● **THE INPUT**:
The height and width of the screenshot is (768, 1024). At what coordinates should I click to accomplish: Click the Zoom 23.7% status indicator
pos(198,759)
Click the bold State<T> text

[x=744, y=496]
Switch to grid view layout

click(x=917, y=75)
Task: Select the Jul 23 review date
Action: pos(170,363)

● **WHAT IS BEING ASKED**: Please write out all of the material above word for word, keeping each line as it appears.

● **SOLVED EXERCISE**:
The height and width of the screenshot is (768, 1024). At what coordinates should I click to accomplish: Click the Zoom 23.7% status indicator
pos(198,759)
Click the bold State<T> text

[x=744, y=496]
Switch to grid view layout

click(x=917, y=75)
Task: Select the Jul 23 review date
Action: pos(170,363)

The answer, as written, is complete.